I’m Elisa Henry Morton, founder of Eat Heal Move and guide for women navigating conception differently.

When I first fell pregnant after sixteen years on the pill, it all felt so easy—until it wasn’t. At twelve weeks, I heard the words no woman ever wants to hear: “I’m sorry, there’s no longer a heartbeat.” That moment cracked something open in me.

What followed was four years of recurrent loss, IVF, surgeries, and soul-deep transformation. I journaled, meditated, stripped back my life, and slowly rebuilt myself—body, mind, and soul.

This was my initiation.

When I realised I couldn’t control the outcome,
I began asking different questions:

What is this teaching me?
What is this season asking of me?

It was in that surrender that everything began to shift.

I learned how to regulate my nervous system, nourish my body from a place of love, and trust my intuition again.

I learned how to mother myself — before I ever became a mother to my daughter.

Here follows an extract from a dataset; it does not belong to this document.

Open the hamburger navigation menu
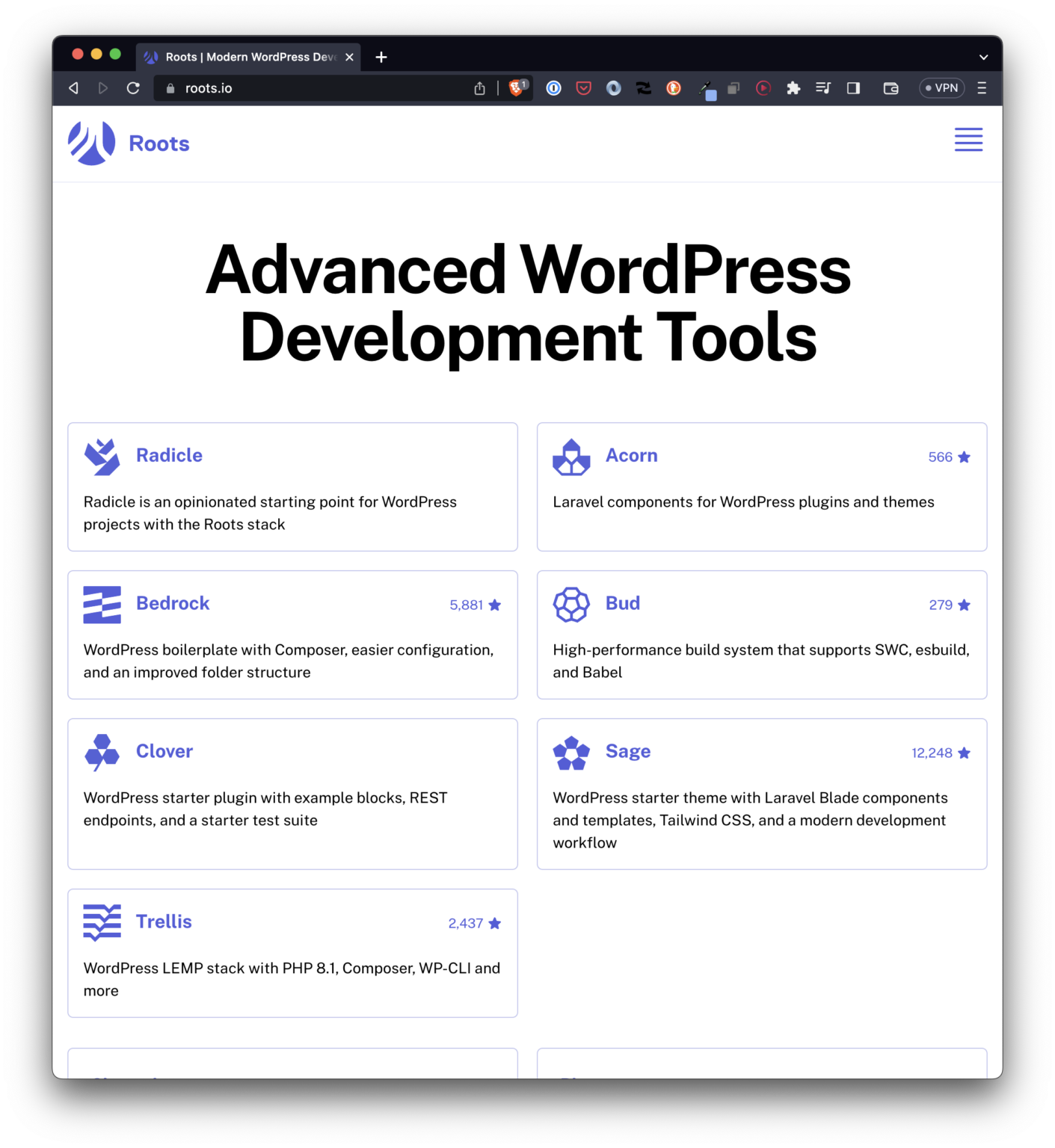 click(968, 140)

Most women are taught to focus on the outcome.
Few are taught how to honour the transformation required to hold it.

This work is the transformation before the transformation.

How my own experience reshaped the way I support women.

It wasn’t the supplements or protocols that sustained me through conception—it was the rituals, nervous-system work, and practices that anchored me when everything else felt uncertain.

Through my own journey, I began to understand something that changed the way I saw conception entirely:

The way a woman lives, performs, achieves, suppresses, nourishes, disconnects, and relates to herself before conception matters too.

Not just biologically—but emotionally, mentally, and physiologically.

This is the part most fertility conversations still overlook.

Before I guided women through conception, I spent two decades inside the worlds shaping them—

Across women’s health, publishing, brand development, and consumer culture, with leadership roles spanning Australia, New York, and London.

I saw the pressure women were living under long before they ever began trying to conceive.

And that understanding reshaped everything.

Today, my work brings together lived experience, nervous-system support, strategic insight, and whole-person care to support women differently through conception.

Because this work isn’t theoretical — it’s lived.

I know how consuming conception can become.

The waiting.
The spiralling after appointments.
The pressure to keep functioning while quietly carrying so much.

The work we do together supports nervous system regulation, emotional resilience, whole-person nourishment, and identity transformation—so that conception feels grounding rather than all-consuming.

Not just a process to survive.
But a season to be deeply supported through.

Conception changes more than timelines—
The way you move through it matters too.